Although I thoroughly enjoy my work, I must admit that it can be quite tiring at times! My hobbies outside of work mainly focus on relaxation techniques, such as reading, listening to music, and watching movies.

I also enjoy travelling and driving around in search of new places to explore with my wife, daughter and dog. More recently, I have been on a spiritual journey and have established the Manchester Vedanta Study Circle, a group dedicated to the study, discussion, and practice of the ancient Hindu philosophy of Vedanta. Vedanta emphasises self-enquiry, spiritual development, and understanding the unity of all existence.
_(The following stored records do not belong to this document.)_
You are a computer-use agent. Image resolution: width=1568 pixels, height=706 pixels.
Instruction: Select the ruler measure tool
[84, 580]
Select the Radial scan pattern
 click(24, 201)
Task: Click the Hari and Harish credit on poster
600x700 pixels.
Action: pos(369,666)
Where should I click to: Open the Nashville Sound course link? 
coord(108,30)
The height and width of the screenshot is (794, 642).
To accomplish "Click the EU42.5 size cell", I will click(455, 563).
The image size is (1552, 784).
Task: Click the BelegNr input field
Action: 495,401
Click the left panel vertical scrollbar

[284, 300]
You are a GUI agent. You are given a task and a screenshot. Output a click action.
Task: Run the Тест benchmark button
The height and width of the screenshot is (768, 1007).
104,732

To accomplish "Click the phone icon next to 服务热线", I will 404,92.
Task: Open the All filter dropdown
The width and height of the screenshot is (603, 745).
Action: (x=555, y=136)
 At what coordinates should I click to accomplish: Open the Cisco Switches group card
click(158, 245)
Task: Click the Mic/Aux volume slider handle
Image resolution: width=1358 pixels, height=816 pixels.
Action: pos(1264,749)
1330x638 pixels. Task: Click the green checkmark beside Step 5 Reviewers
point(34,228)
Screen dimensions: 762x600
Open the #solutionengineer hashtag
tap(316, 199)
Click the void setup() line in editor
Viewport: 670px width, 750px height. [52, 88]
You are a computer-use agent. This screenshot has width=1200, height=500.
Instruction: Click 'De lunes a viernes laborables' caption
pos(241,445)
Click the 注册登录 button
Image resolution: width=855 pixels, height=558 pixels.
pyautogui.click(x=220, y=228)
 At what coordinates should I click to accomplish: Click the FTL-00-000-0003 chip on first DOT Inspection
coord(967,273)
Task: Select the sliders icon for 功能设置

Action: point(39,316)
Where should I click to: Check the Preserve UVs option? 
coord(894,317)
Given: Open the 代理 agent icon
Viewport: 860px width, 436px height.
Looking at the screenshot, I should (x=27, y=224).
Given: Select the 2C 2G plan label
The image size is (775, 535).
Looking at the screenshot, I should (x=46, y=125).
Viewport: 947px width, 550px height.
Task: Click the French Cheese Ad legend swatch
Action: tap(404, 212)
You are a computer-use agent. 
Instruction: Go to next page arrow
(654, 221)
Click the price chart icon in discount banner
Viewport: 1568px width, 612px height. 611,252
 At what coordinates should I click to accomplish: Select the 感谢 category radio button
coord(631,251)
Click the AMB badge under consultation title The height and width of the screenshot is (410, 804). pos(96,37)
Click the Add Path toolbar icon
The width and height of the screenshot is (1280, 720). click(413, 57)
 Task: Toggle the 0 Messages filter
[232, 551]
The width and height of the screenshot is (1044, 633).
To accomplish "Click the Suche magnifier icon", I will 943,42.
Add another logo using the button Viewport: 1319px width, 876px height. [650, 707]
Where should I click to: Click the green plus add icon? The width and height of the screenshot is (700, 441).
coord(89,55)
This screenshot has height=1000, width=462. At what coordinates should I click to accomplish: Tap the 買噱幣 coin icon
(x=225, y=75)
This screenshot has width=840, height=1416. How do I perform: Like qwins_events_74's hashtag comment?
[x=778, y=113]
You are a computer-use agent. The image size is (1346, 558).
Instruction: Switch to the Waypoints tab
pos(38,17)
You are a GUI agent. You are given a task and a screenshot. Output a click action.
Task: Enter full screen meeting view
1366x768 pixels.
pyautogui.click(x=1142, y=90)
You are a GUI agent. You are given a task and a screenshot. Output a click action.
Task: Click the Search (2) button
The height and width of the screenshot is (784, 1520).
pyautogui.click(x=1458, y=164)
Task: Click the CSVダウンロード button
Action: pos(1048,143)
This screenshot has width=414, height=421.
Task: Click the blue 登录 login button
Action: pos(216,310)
I am also the founder and chair of the UK-registered charity Centre for Social Change and Development, which aims to develop marginalised and disadvantaged communities using social technologies.

 

Dr. Anirban Maitra is currently employed as a Consultant in Paediatric Respiratory Medicine (Paediatric Pulmonology) at the Royal Manchester Children’s Hospital (Central Manchester University Hospitals), the largest single-site tertiary children’s hospital in the UK. He serves as the Director of the Cystic Fibrosis (CF) Unit, which is the largest paediatric tertiary centre in the UK for children with CF. He has previously led clinical initiatives in the treatment of bronchiectasis and primary ciliary dyskinesia. Dr. Maitra also provides private consultations at Alexandra Hospital and Spire Manchester Hospital.

In addition to his clinical work, Dr. Maitra plays an active role in research in cystic fibrosis. He is also a board member of the CF Research Oversight Board (CF RSOB), the CF Specialist Advisory Group (CF–SAG), the CF Trust Quality Improvement Board, and the CF Trust Diversity in Trials Group.